Guys I recently had an interview with an investment banking firm. They asked me a number of questions relating to economics and derivatives.
One stood out in particular for me. They asked me if I wanted to move large amounts of oil from the Middle East to Europe how would I do it? They also specified that I should use derivative contracts and that the outlook for the price of oil is positive.
So I just said purchase a basic long futures contract on oil. They didn’t specify how many barrels they wanted.
I thought it strange that they made me use derivatives. Would any of you have done it a different way? Also I pondered the question as to what if the outlook was negative?
The first part is easy. You would sell crude oil forwards/futures for delivery in the Middle East on some date, and buy oil forwards/futures for delivery in Europe on the same date.

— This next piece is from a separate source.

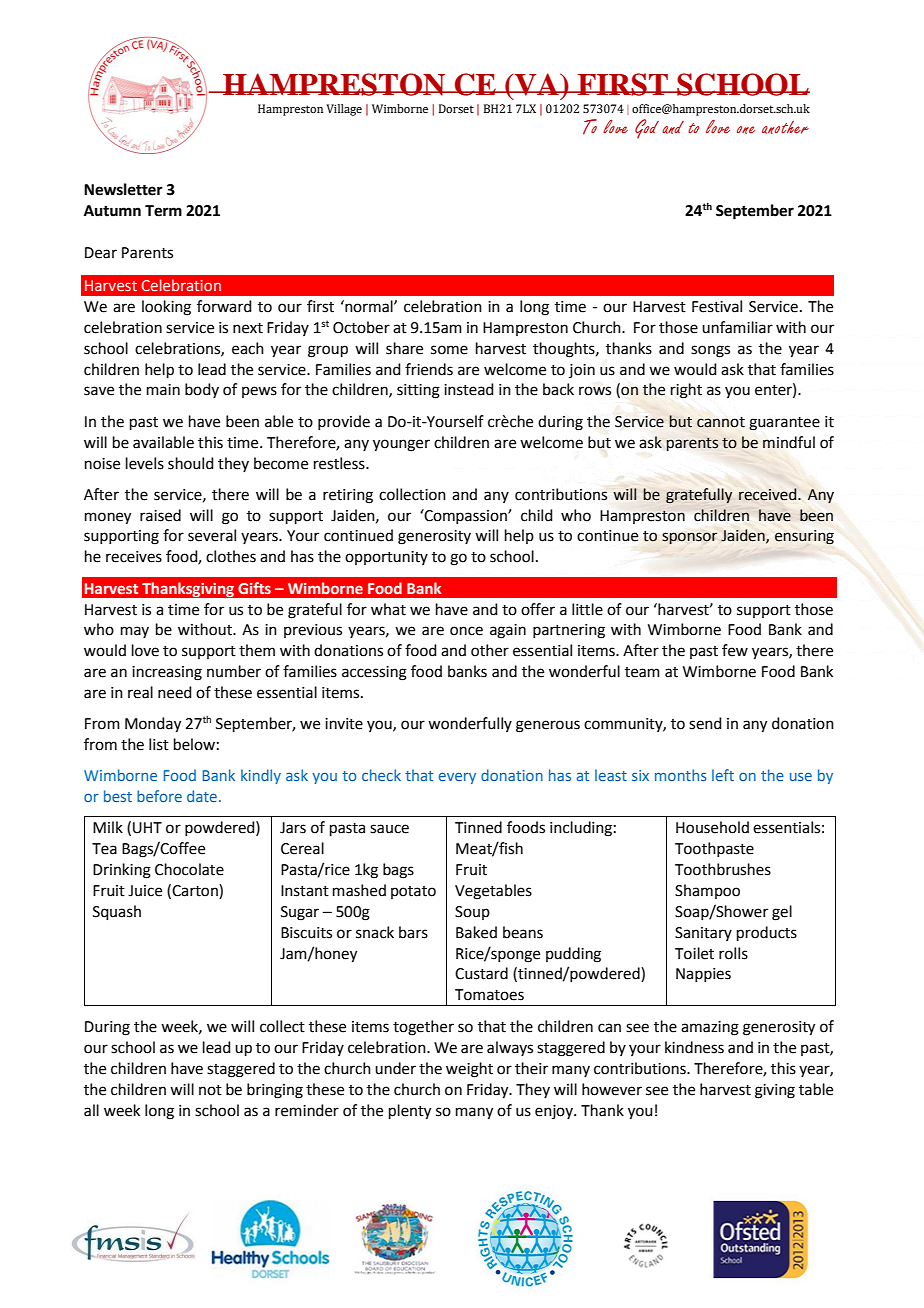 This screenshot has height=1308, width=924. Describe the element at coordinates (344, 110) in the screenshot. I see `Village` at that location.
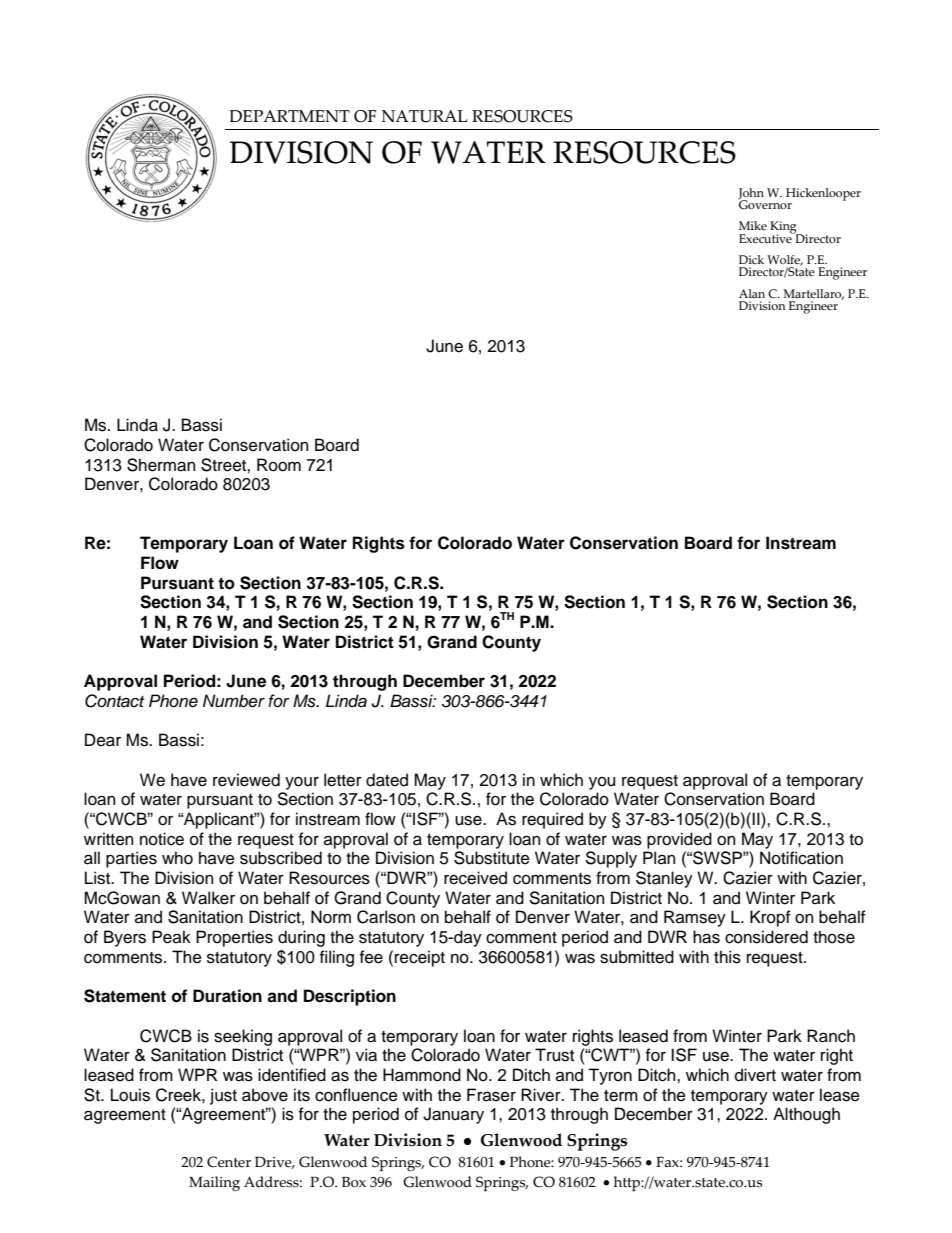 The height and width of the image is (1233, 952). What do you see at coordinates (766, 937) in the image?
I see `considered` at bounding box center [766, 937].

So, on the settlement date, you will deliver your crude oil in the Middle East, and some party will deliver oil to you in Europe. Assume here that the oil units are interchangeable (i.e. no quality difference and so on), and that such contracts exist and are liquid.
The second part, regarding outlook, requires more clarification: particularly on whether this price outlook is reflected in the futures curve. If the outlook is positive and the outlook is not reflected in the futures curve, you would want to hold a net long position for some amount of time. So, instead of trading the two contracts above at the same time, you could buy the Europe contract first, wait some time, and then sell the Middle East contract later, when you think the price will be higher.
If the positive price outlook has already been reflected in the forward curve, then this might be less feasible, since the future price on your intended settlement date might not change with spot price. In this case, you could consider buying physical oil in Europe, storing it, and selling the same Middle East contract as above. The economics are dependent on storage costs here.
If the outlook is negative and not reflected in the futures curve, reverse the timing from two paragraphs above. If the outlook is negative and reflected in the futures curve, then consider selling your crude oil physically, and buying the European contract for future delivery at a lower price.
Even if you “REALLY REALLY REALLY” were sure (which there’s no way you could be unless you were naive or had insider info), it would be irresponsible to take that position. The only situation I could see that trade being “reasonably” taken would be if you were a trader with a death wish.